> _Available records_:
○ ○ ○
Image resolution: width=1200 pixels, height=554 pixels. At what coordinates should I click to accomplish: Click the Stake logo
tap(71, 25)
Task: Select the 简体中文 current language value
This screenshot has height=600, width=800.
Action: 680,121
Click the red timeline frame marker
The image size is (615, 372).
○ ○ ○
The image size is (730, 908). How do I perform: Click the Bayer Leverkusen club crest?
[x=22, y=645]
○ ○ ○
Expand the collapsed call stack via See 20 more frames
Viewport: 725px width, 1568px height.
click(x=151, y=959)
○ ○ ○
In the records above, find the line with "This screenshot has height=600, width=800."; write out exactly that line and each one after it, stopping after the line with "The image size is (615, 372).".

This screenshot has height=600, width=800.
Action: 680,121
Click the red timeline frame marker
The image size is (615, 372).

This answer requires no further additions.